Poucos dias mais tarde, no caminho para o cemitério São João Batista, eu pensava na estranheza da presença/ausência de Vinicius, entranhado no fundo da história dos afetos do Brasil e, ao mesmo tempo, seqüestrado da tarde calorenta do Rio de Janeiro. Foi um enterro estranho. Não havia o menor sinal de desespero e, ao contrário da expectativa do poeta, revelada no poema A Hora Íntima, ninguém propôs solene­mente a construção do seu pedestal. Quase sorrindo, as pessoas cantaram canções de despedida: “Se todos fossem iguais a você! Que maravilha viver”.

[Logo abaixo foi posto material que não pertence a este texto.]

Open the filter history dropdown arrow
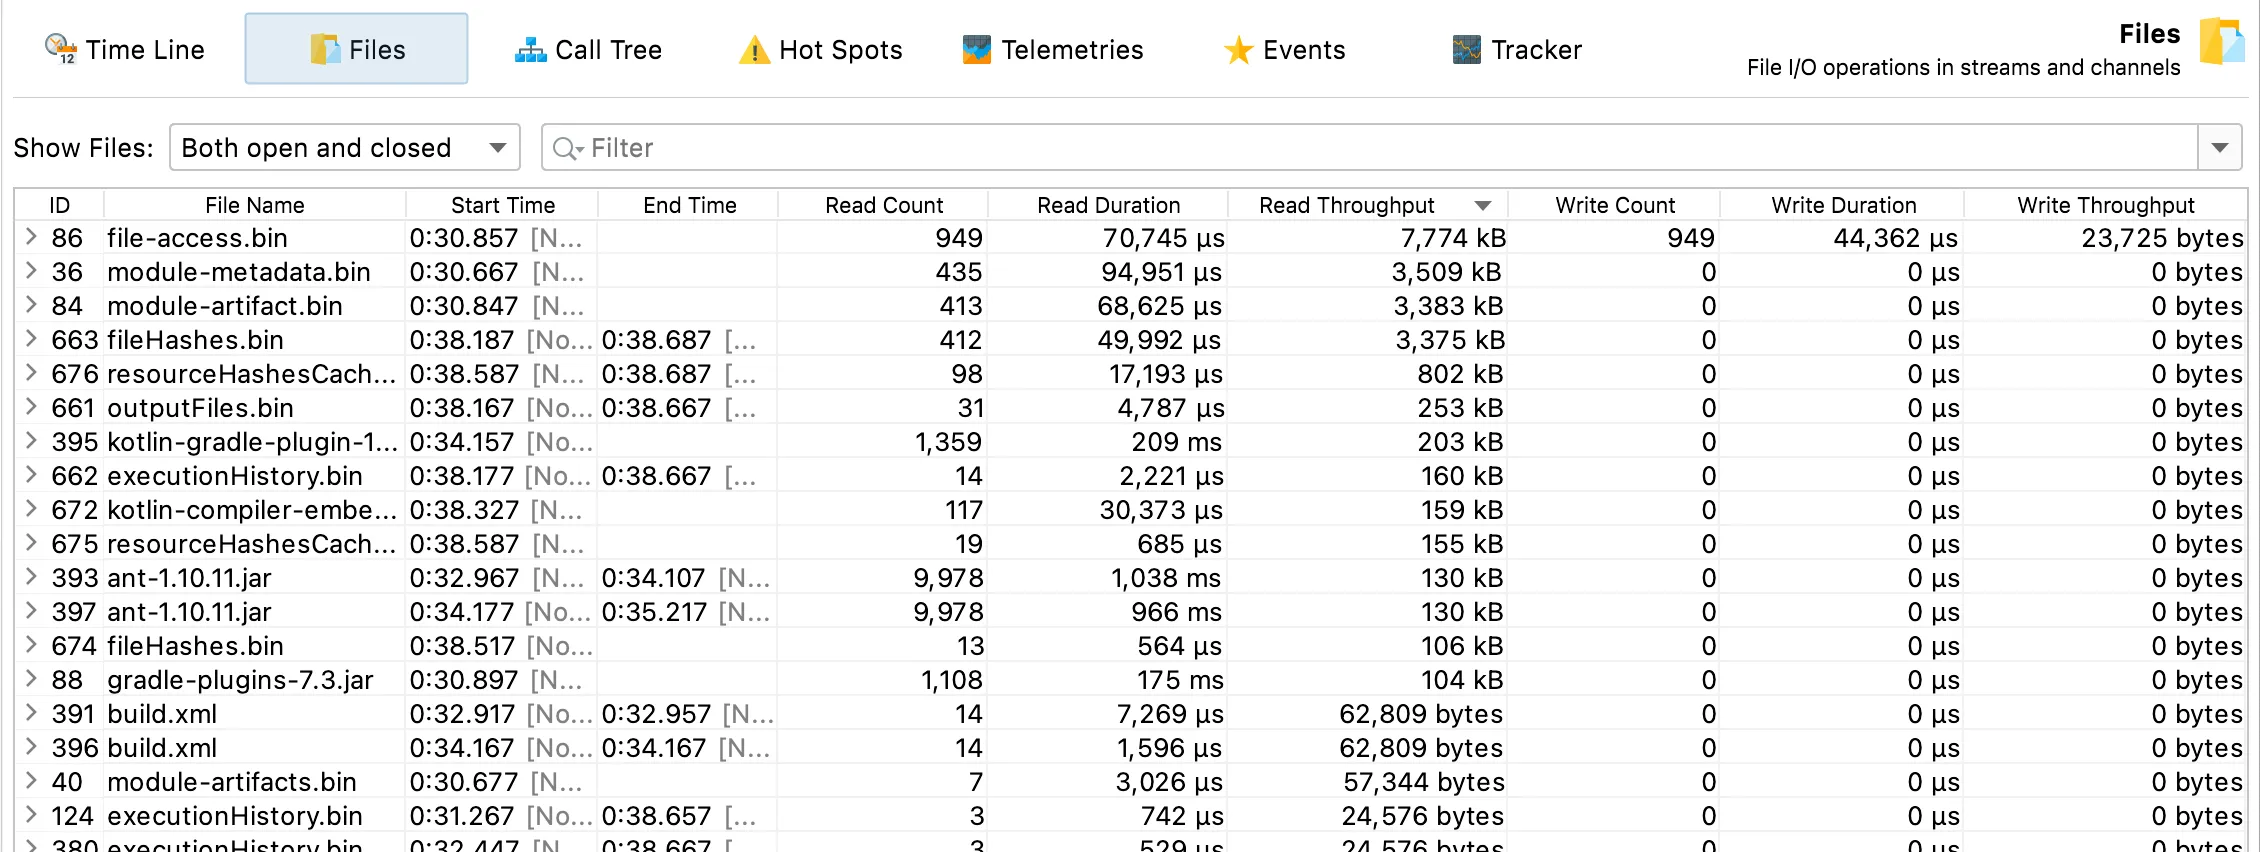 coord(2219,148)
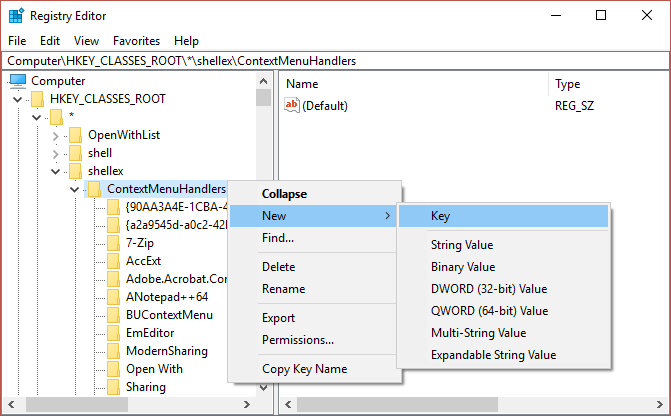Collapse the shellex key arrow

(55, 171)
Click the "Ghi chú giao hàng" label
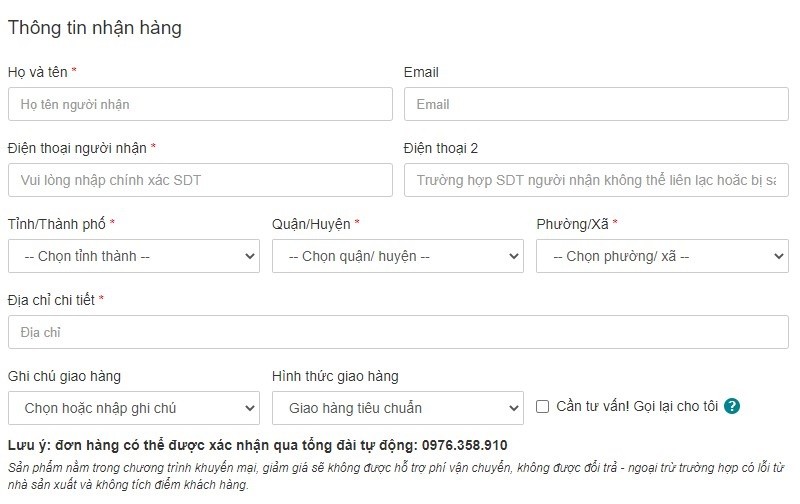 [x=71, y=376]
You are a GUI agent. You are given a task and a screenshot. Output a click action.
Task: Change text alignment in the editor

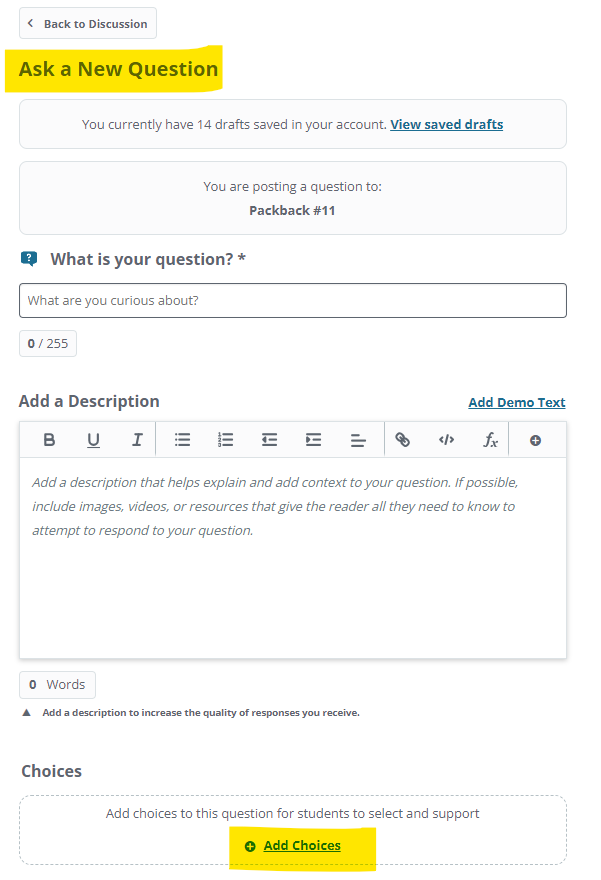coord(358,439)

O rosto emergindo entre as flores, Vinicius, filho de Oxalá, era um morto sem metafísica. Mas, por via das dúvidas, me lembrei de uma reza forte para saudar sua partida no barco da Grande Mãe: “Notre Dame de L’Amour, iluminai vossos vitrais, levantai âncora ó galera gótica dos meus martírios vossos santos aos remos o Corcunda no mais alto mastro Jesus na torre de comando e buscai serenamente o grande caudal no qual me abandono náufrago coberto de flores em demanda do abismo claro e indevassável da morte, Saravá!”